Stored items

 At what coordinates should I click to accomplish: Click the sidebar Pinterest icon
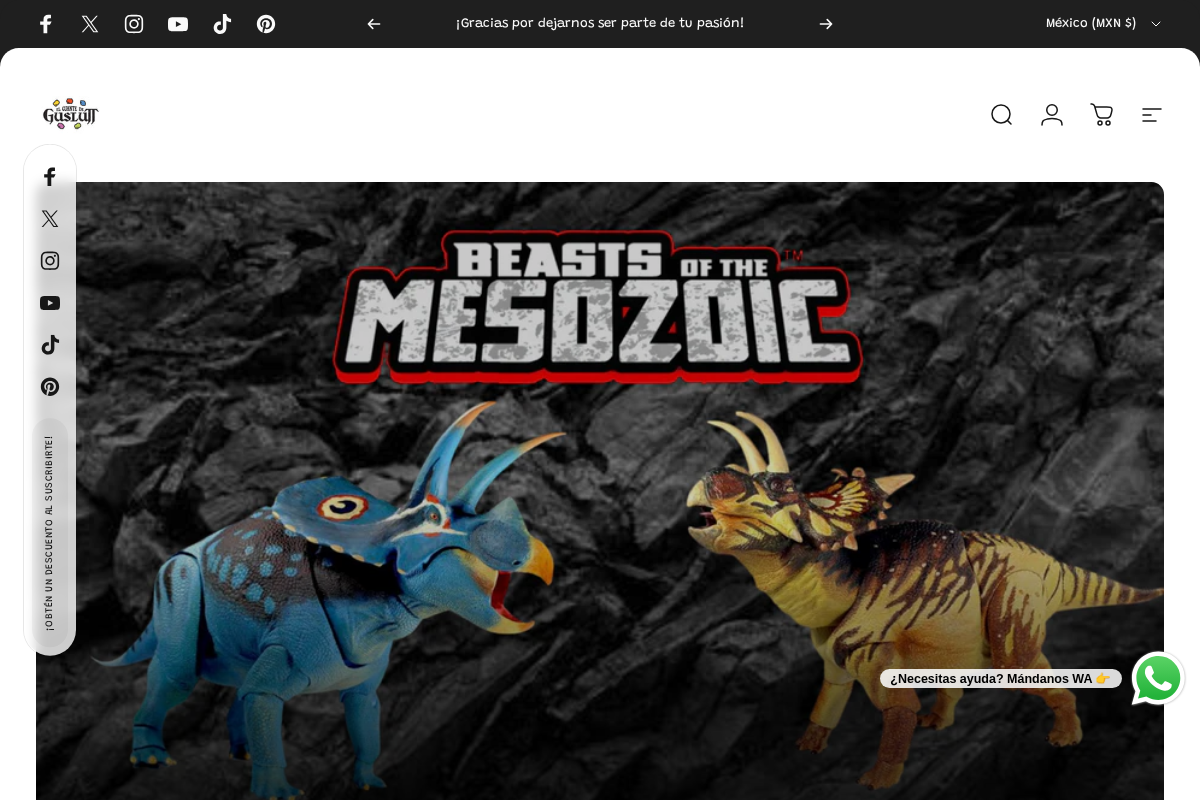[50, 387]
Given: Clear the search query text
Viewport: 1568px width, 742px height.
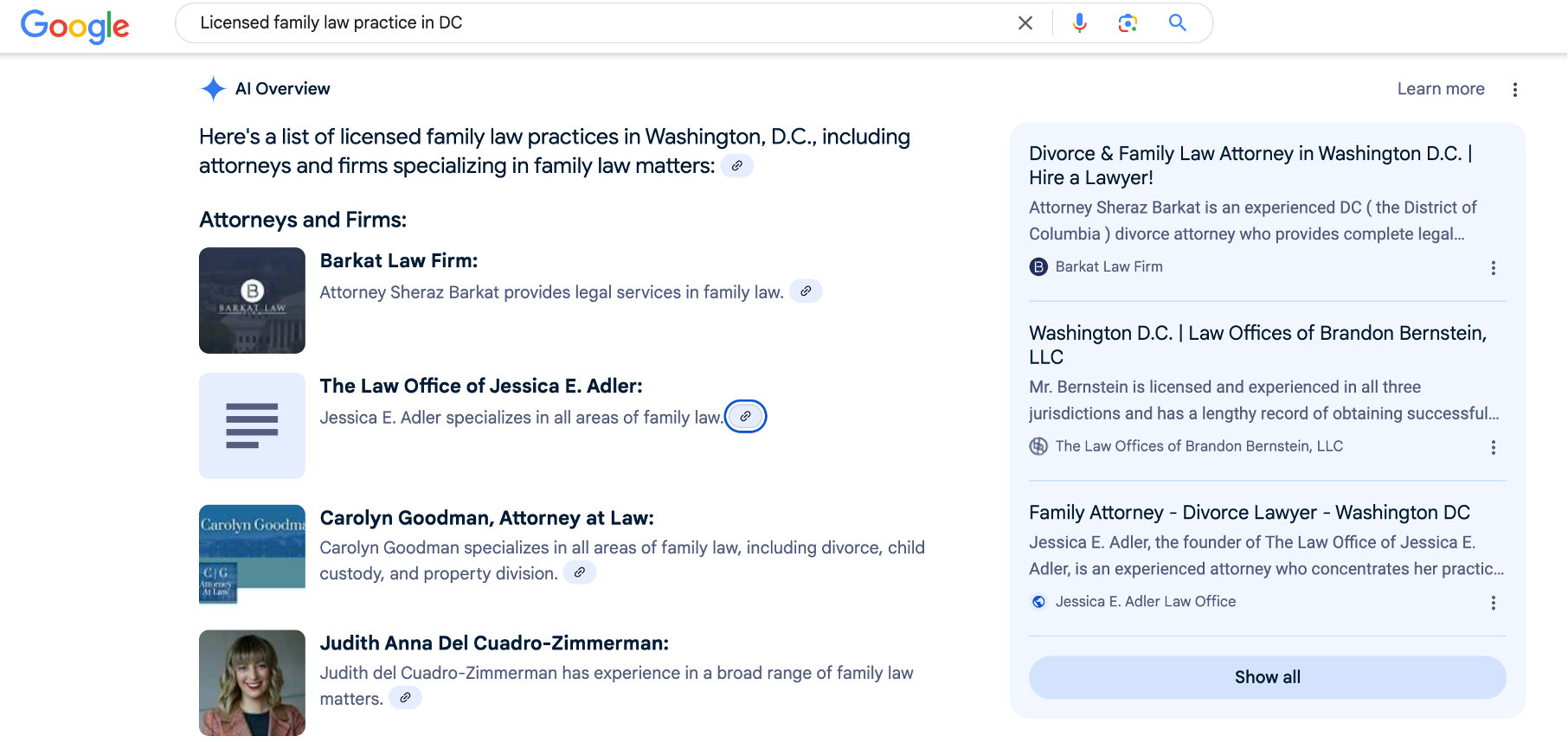Looking at the screenshot, I should pyautogui.click(x=1025, y=23).
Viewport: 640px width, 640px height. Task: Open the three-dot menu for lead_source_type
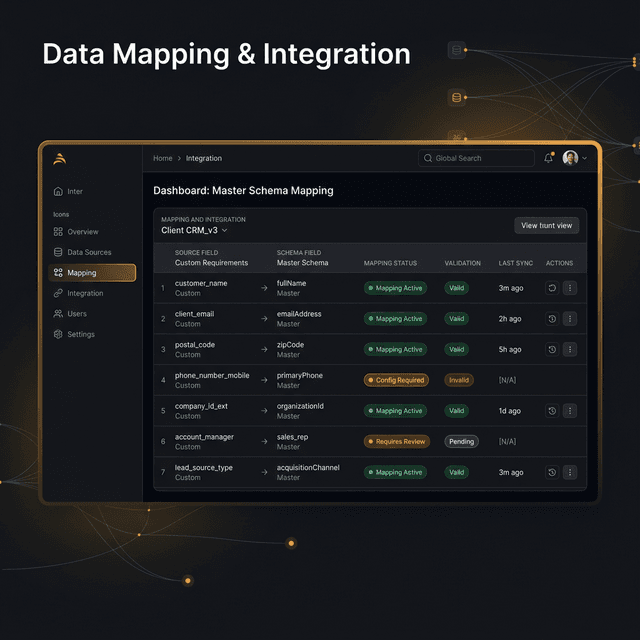click(x=570, y=472)
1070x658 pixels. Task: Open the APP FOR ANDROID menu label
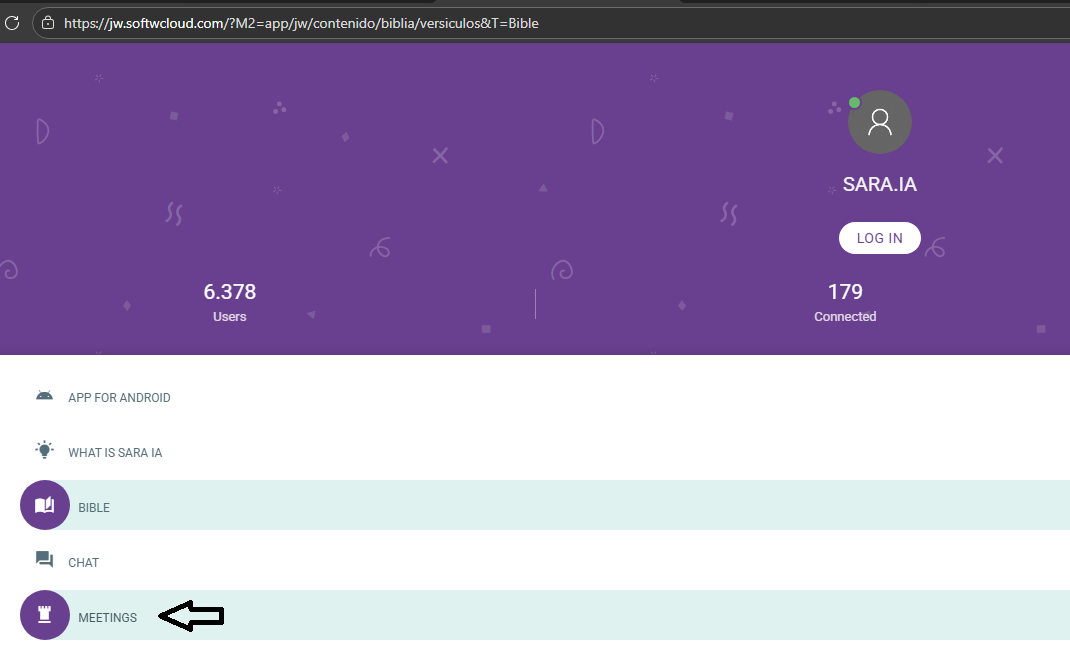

Your objective:
Output every record above exactly as written, but skip the pictures.

Response to this task:
 At what coordinates should I click to accomplish: Click the sidebar Pinterest icon
[50, 387]
Given: Clear the search query text
Viewport: 1568px width, 742px height.
Looking at the screenshot, I should pyautogui.click(x=1025, y=23).
Viewport: 640px width, 640px height. Task: Open the three-dot menu for lead_source_type
click(x=570, y=472)
1070x658 pixels. Task: Open the APP FOR ANDROID menu label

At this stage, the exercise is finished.